Texto seleccionado:
________________
En nombre del optimismo me niego a creer que el país, a pesar de su carácter imprevisible y levantisco, opte por el discurso tóxico del falso progresismo. Que fila para un mismo propósito un pastor del cristianismo maxfactorizado, la obscena rosa de los comunes de Timochenko y los turbantes africanos y las pestañas macarrónicas de la señora Córdoba. Mientras el líder del embeleco usa la figura papal para su propia figuración, hablando en el Vaticano, con mucha probabilidad, del amor omniabarcante de Cristo, mientras incendia las ciudades colombianas a la chita callando con mechones del petróleo que denigra.
Los incendios no son nuevos en la política. Ya se hacían antes del hallazgo de la gasolina con paja seca. Ni es novedad el oportunismo religioso. Recuerdo al joven Pastrana postrado ante el Niño Jesús del 20 de Julio hace años. Y el afiche de Belisario Betancur de rodillas ante Juan Pablo II en una de sus campañas fallidas, a veces el Papa atrae la pava, y Dios me oiga. En el poeta de Amagá se perdona: se confesó católico y laureanista y recitaba cosas en latín eclesiástico. En los otros es una muestra de mala fe en el sentido estricto de la expresión. Y en el lato.
Los comandantes del M-19 que pervirtieron al joven Petro hablaron en el clímax de su saga pánica de cocinar un gran sancocho nacional. En consecuencia, en su pacto histórico cabe un Shakespeare lumpenesco de novelones, maestro de obra del sentido del gusto de los galafardos de la primera línea. Pero es un abuso pretender que representan a la izquierda cuando impulsan un movimiento regresivo, el resorte del trampolín del narcisismo paranoide que somatiza el sentimiento de inferioridad, según dicen.
El siquiatra de Petro debe saber mejor cómo funciona la tirria del padre en su afán destructivo, el rezago de Edipo que edifica sus sueños de posesión de la madre sobre la certeza de estar destinado a rescatarla de sus miserias patriarcales. Y por qué lo preocupa tanto la incipiente calvicie que cubre con un rizo ralo con insistencia. Es imposible confiar en uno que al amparo de la noche altera las actas de lo convenido con sus amigos mientras duermen. Hay mucha insinceridad en Petro Orrego. Y mucha hostilidad. Como si tuviera por alma un campo de ortigas, convierte inevitablemente en amenaza la esperanza que pretende encarnar.
________________
Datos proporcionados:

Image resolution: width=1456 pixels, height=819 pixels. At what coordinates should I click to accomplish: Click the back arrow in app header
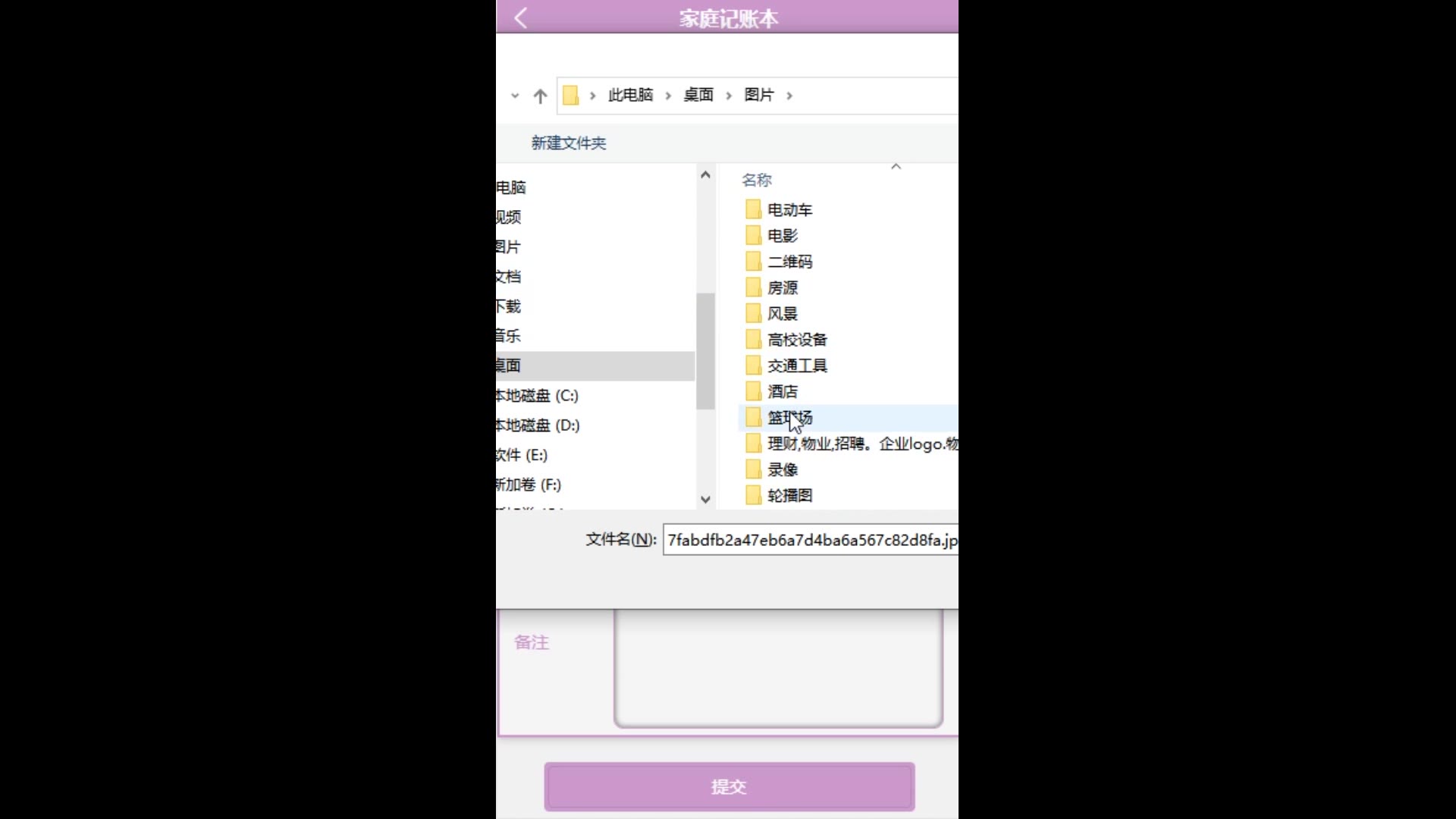tap(520, 18)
________________
Tareas pendientes:
**a)** Responde estas preguntas según el texto sobre Petro:
(i) ¿Ante qué imagen se recuerda al joven Pastrana postrado hace años?
(ii) ¿Qué dijeron los comandantes del M-19 que iban a cocinar?
(iii) ¿Con qué cubre Petro su incipiente calvicie?
**b)** Duplica, sin cambio alguno, el fragmento del texto sobre Petro que empieza con las palabras que contienen "En nombre del" y acaba con "petróleo que denigra.".
**c)** Completa el siguiente tramo del texto sobre Petro a partir de su última oración.

Respuestas por tarea:
**a)**
(i) Ante el Niño Jesús del 20 de Julio.
(ii) Un gran sancocho nacional.
(iii) Con un rizo ralo.

**b)**
En nombre del optimismo me niego a creer que el país, a pesar de su carácter imprevisible y levantisco, opte por el discurso tóxico del falso progresismo. Que fila para un mismo propósito un pastor del cristianismo maxfactorizado, la obscena rosa de los comunes de Timochenko y los turbantes africanos y las pestañas macarrónicas de la señora Córdoba. Mientras el líder del embeleco usa la figura papal para su propia figuración, hablando en el Vaticano, con mucha probabilidad, del amor omniabarcante de Cristo, mientras incendia las ciudades colombianas a la chita callando con mechones del petróleo que denigra.

**c)**
Quedan en la cristiandad media docena de reyes de adorno como un arcaísmo para alegrar desfiles, las revistas de vanidades y a veces la crónica roja. Son suficientes. La humanidad hoy está más urgida de administradores que de príncipes pedregosos. Necesita más gerencia y menos demagogia de redentores plagados de grandes ideas que siempre empeoran las cosas malas y deterioran las buenas, más confianza en su capacidad para disolver las sombras que proyecta el progreso sobre el presente: no que le saboteen el futuro con promesas de Prometeo.
Petro es el fruto de una mala educación basada en la conciencia oprimida según la pedagogía de Fecode y Frei Betto. Pero la gente es más sensata de lo que parece cuando sale de los estadios a quemar buses para vengar un gol de más o menos a falta de algún reclamo fiscal que justifique la asonada. Petro comenzará a desinflarse cuando el país descubra que no merece su mascarada rimbombante, apoyada por los despistados de la historia que siguen sin saber que la salida de la crisis está en el trabajo creador, que ya las revoluciones suceden en los laboratorios y los talleres, y más vale archivar las utopías que alentó el siglo XX con sus mitos ya exhaustos.